Solar Mesosphere Explorer

Solar Mesosphere Explorer
Mission type Earth observation
Operator NASA
COSPAR ID 1981-100A
SATCAT № 12887
Mission duration ~7 years
Spacecraft properties
Manufacturer Jet Propulsion Laboratory
Launch mass 437 kilograms (963 lb)
Start of mission
Launch date October 6, 1981, 11:27 UTC
Rocket Delta 2310
Launch site Vandenberg AFB SLC-2W
Orbital parameters
Reference system Geocentric
Regime Low Earth
Perigee 535.0 kilometers (332.4 mi)
Apogee 551.0 kilometers (342.4 mi)
Inclination 97.5589 degrees
Period 95.50 minutes
RAAN 138.8452 degrees
Argument of perigee 259.5734 degrees
Mean anomaly 100.6126 degrees
Mean motion 16.36783794
Epoch 5 March 1991, 04:02:01 UTC
Revolution number 205
Instruments
Ultraviolet ozone spectrometer
1.27 micrometre spectrometer
nitrogen dioxide spectrometer
four-channel infrared radiometer
solar ultraviolet monitor
solar proton alarm detector

The Solar Mesosphere Explorer (also known as Explorer 64) was an United States unmanned spacecraft to investigate the processes that create and destroy ozone in Earth's upper atmosphere. The mesosphere is a layer of the atmosphere extending from the top of the stratosphere to an altitude of about 80 kilometers (50 mi). The spacecraft carried five instruments to measure ozone, water vapor and incoming solar radiation.

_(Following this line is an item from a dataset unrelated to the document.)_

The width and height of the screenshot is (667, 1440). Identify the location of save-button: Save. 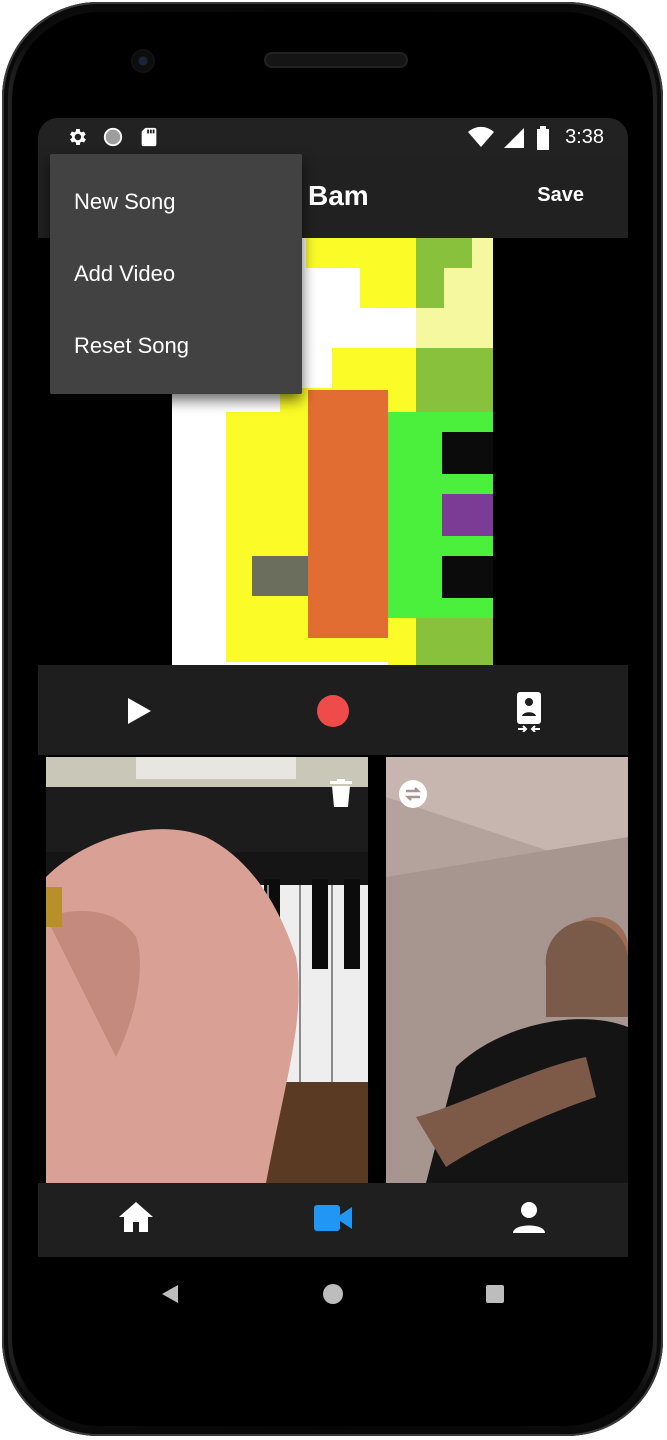
(560, 196).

Launched on October 6, 1981, on a Delta rocket from Vandenberg Air Force Base, in California, the satellite returned data until April 4, 1989. The spacecraft reentered Earth's atmosphere on March 5, 1991.

Managed for NASA by the Jet Propulsion Laboratory, the Solar Mesosphere Explorer was built by Ball Space Systems and operated by the Laboratory for Atmospheric and Space Physics of the University of Colorado where one hundred undergraduate and graduate students were involved.[1]